Your assignment:
Go through the records below and copy out every line that contains the word "refresh".

Dataset items:

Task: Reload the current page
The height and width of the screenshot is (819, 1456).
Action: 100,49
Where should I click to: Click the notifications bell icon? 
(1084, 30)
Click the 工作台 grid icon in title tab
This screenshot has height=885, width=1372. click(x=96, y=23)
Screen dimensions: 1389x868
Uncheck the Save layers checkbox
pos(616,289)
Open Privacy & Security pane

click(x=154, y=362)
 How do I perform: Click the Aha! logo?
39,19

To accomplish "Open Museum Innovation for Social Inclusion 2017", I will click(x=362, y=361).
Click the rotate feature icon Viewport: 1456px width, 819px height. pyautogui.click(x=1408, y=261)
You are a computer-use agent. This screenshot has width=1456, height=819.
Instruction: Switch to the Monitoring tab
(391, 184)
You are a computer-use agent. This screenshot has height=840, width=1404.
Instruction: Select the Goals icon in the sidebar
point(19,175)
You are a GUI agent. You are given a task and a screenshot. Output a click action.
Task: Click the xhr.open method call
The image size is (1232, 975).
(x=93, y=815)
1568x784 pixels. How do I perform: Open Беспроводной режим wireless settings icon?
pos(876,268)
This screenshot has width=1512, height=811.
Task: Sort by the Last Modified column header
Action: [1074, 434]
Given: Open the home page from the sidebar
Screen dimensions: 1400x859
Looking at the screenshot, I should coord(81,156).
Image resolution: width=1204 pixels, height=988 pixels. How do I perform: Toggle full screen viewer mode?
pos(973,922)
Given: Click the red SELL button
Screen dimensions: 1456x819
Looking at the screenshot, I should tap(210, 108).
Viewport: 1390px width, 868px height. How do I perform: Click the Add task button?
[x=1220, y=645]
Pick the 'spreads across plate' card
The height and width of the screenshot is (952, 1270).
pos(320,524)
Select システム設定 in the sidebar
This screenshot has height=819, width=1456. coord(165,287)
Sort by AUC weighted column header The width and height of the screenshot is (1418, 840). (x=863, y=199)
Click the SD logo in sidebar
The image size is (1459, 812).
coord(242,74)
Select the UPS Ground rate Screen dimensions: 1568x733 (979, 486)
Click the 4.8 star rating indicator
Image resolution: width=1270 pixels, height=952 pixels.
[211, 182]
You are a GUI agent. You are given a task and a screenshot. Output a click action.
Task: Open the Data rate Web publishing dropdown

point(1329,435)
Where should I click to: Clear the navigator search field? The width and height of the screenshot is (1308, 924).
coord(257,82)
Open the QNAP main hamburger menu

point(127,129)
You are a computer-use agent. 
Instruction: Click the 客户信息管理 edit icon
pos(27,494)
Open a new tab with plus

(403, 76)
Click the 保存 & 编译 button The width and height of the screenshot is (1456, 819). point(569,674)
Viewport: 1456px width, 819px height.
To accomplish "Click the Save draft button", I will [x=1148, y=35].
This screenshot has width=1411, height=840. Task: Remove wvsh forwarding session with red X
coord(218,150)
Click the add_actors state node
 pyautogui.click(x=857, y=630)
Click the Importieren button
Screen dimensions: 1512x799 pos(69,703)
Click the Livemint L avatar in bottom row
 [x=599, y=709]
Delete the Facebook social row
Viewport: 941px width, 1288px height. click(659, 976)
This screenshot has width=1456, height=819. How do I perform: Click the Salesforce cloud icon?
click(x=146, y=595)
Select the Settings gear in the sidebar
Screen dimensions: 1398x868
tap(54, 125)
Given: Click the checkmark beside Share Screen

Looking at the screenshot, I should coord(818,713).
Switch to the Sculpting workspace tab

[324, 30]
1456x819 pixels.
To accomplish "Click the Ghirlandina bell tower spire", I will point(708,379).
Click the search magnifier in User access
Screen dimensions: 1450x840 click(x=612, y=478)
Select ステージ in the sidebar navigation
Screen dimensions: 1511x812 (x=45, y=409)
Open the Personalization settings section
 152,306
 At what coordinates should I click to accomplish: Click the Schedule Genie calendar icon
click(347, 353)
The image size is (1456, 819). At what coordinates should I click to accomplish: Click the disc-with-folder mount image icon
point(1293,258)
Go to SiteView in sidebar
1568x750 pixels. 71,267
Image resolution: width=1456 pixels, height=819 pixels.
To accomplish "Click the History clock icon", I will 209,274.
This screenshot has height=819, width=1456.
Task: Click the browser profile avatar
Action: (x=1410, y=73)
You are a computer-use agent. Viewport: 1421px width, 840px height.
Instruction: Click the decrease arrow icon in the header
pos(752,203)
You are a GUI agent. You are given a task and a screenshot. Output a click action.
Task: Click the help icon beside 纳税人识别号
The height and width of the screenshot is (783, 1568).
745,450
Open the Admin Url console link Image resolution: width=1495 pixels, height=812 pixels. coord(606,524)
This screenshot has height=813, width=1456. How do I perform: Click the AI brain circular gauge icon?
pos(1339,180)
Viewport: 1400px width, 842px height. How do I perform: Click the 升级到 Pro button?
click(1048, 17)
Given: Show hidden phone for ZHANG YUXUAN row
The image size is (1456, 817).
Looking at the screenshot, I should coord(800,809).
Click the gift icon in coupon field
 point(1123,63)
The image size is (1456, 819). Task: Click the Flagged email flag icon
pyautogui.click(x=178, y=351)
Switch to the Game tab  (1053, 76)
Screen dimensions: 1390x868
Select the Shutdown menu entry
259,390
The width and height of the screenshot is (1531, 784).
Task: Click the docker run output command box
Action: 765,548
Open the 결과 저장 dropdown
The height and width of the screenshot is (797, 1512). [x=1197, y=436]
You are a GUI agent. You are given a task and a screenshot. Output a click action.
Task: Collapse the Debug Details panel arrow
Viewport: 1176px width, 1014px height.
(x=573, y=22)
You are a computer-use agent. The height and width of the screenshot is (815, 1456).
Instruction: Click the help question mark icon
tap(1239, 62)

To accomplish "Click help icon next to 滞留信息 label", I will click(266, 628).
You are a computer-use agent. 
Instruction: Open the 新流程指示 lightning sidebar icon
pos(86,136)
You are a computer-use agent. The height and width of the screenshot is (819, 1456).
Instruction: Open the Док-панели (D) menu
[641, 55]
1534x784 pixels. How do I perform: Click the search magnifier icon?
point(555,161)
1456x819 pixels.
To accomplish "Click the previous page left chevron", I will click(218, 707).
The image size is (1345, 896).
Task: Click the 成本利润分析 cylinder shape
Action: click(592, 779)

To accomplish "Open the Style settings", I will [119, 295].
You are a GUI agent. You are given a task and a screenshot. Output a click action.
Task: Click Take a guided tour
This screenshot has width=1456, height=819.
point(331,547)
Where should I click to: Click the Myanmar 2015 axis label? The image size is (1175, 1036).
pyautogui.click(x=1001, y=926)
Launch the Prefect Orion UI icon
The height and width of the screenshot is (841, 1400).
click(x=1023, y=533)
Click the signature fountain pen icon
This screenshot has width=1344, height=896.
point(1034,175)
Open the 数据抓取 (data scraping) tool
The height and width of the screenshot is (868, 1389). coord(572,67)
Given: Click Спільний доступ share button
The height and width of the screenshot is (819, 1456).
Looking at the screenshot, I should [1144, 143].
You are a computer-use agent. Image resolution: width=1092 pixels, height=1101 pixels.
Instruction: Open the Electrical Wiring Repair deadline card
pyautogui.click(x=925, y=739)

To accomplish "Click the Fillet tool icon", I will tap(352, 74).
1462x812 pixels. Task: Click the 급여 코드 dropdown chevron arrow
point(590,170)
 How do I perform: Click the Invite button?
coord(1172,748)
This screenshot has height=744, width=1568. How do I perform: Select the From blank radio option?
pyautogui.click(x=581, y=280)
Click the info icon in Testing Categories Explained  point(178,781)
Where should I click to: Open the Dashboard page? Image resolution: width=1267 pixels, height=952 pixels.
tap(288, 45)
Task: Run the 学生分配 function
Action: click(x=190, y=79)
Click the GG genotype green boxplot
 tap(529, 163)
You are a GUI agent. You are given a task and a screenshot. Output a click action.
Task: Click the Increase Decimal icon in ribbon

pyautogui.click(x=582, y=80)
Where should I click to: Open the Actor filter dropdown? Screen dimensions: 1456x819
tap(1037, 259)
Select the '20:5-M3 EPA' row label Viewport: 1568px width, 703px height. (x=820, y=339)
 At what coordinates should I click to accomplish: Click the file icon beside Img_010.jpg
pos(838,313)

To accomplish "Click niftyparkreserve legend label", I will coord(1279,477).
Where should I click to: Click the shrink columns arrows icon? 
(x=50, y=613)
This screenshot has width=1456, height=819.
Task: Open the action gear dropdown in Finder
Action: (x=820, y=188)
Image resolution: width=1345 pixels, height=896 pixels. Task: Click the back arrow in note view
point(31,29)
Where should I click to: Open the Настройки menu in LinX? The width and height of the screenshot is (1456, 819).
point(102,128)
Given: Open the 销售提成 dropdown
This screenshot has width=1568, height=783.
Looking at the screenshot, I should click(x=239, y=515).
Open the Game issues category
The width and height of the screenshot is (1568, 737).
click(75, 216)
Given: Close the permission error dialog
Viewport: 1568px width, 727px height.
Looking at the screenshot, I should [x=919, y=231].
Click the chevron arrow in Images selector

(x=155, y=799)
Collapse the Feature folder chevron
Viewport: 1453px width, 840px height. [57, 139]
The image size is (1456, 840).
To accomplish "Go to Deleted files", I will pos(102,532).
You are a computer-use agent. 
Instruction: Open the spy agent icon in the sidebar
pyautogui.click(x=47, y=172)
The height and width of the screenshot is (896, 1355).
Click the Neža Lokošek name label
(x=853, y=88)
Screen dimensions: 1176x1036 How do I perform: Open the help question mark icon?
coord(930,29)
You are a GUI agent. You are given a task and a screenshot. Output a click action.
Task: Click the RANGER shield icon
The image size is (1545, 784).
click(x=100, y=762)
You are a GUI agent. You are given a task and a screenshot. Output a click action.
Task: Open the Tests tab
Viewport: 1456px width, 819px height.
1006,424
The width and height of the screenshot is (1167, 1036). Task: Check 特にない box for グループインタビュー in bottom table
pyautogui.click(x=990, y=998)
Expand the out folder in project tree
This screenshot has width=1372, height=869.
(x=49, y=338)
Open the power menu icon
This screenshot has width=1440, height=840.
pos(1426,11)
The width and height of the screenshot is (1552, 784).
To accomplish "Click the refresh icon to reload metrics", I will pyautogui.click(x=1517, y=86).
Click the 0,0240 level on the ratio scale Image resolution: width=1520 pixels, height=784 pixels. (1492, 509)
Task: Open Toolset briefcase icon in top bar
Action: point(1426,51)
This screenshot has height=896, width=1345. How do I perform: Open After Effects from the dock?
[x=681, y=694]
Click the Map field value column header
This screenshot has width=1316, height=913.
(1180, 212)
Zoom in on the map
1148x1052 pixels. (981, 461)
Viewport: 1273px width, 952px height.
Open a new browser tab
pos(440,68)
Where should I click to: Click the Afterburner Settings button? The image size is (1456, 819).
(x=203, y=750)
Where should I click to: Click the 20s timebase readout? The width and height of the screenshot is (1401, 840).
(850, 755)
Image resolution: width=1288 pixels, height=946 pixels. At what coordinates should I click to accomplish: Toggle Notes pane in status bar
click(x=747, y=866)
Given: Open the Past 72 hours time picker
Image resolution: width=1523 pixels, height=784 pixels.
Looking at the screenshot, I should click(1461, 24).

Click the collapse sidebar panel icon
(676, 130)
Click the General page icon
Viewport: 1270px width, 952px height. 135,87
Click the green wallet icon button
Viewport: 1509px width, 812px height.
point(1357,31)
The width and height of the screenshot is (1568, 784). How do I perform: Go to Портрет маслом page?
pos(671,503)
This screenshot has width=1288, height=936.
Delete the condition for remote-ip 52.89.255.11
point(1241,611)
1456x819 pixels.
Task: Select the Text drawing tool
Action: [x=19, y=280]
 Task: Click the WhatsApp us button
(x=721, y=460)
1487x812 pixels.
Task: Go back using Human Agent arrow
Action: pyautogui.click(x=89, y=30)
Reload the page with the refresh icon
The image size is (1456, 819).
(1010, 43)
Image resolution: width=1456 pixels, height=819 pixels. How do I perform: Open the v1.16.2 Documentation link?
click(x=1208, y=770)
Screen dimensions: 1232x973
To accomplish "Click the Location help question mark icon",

Output of the task:
To accomplish "Click the refresh icon to reload metrics", I will pyautogui.click(x=1517, y=86).
Reload the page with the refresh icon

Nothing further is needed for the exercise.